## Objective:
Which people does the computer Go interview below mention by name?

## Text passage:
--- --- ---

Computer Go demystified: An interview with Martin Müller

go game 300x300 picture

The board game Go.

A lot of Go players are interested in computer Go.

And, especially after the recent Man vs Machine match between John Tromp and Zen19, many people have questions about it.

I had questions too and I also didn’t know how to answer some of the questions that readers were asking at Go Game Guru.

I’m certainly no expert on computer Go, but I talked to someone who is: Martin Müller from the University of Alberta in Canada. Here’s what Martin had to say…

An interview with Martin Müller

David Ormerod: To start with please tell us a bit about yourself and your research interests. How did you learn of Go and how did you become involved in computer Go?

martin mueller computer go picture

Martin Müller, computer Go expert.

Martin Müller: I am a professor in the Department of Computing Science at the University of Alberta in Edmonton, Canada.

My research interests are in heuristic search, studying how to solve large, complex problems using computer searches.

The main application areas studied in my research group are games such as Go, and automated planning.

In recent years, Monte Carlo search methods have been our main focus – both for games and for planning. As part of my game-related activities, I am the leader of the team developing the open source software Fuego, which was the first program to defeat a top professional in an even game on 9×9.

I learned Go when I was 15 years old and played a lot in my teens and early twenties. I am a 5, 6 or 7 Dan amateur player, depending on the country. My biggest success was probably taking 2nd place at the US Go congress open tournament in 1998.

I became interested in computer Go as an undergraduate in my home country of Austria, through my supervisor. This was around 1985. I have stayed with the topic ever since, doing a Diploma thesis, a PhD and a few postdocs, before getting my current job.

--- --- ---

## Material:
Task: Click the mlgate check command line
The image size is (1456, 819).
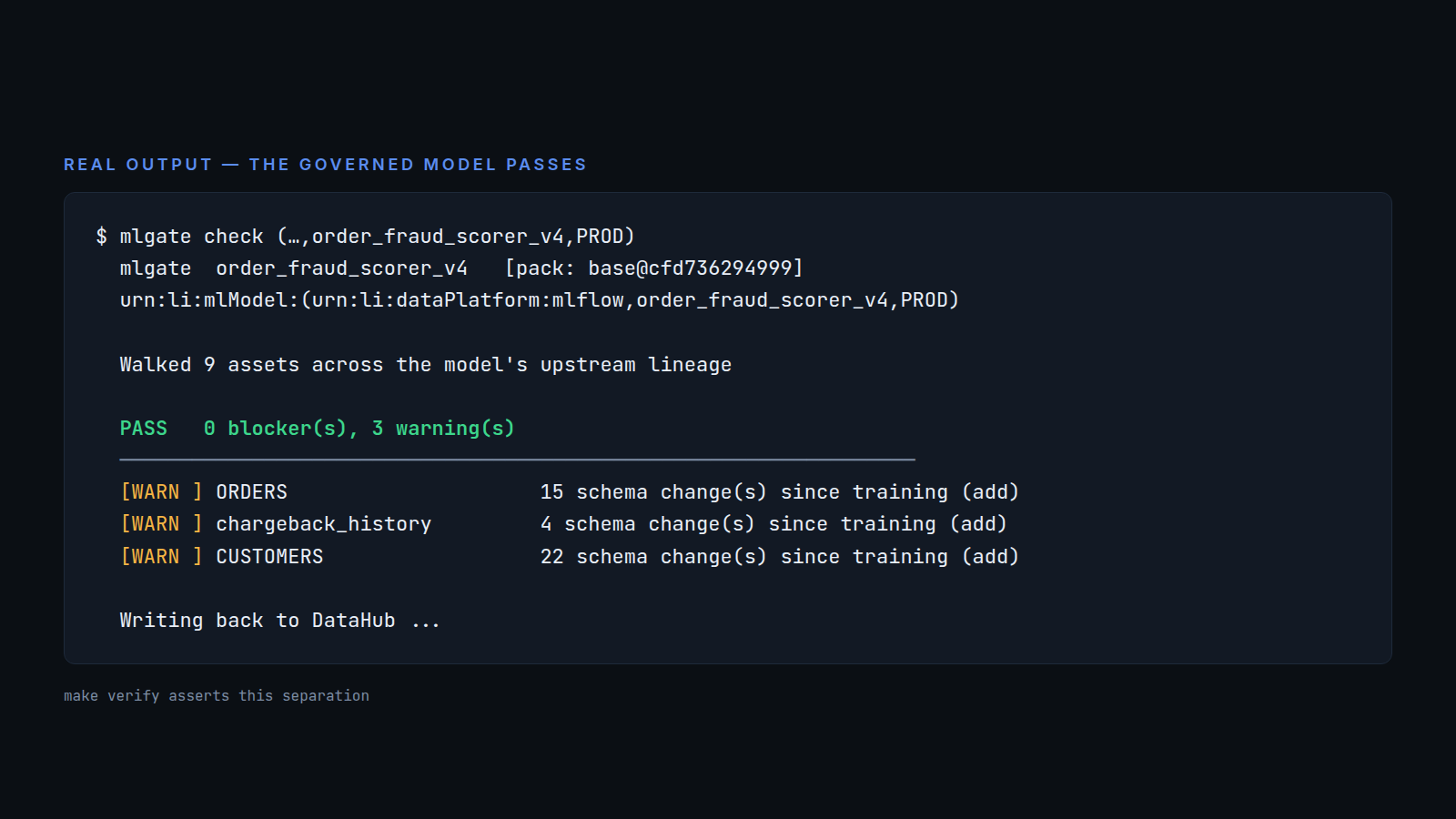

--- --- ---

## Solution to this problem:
- John Tromp
- Martin Müller
- David Ormerod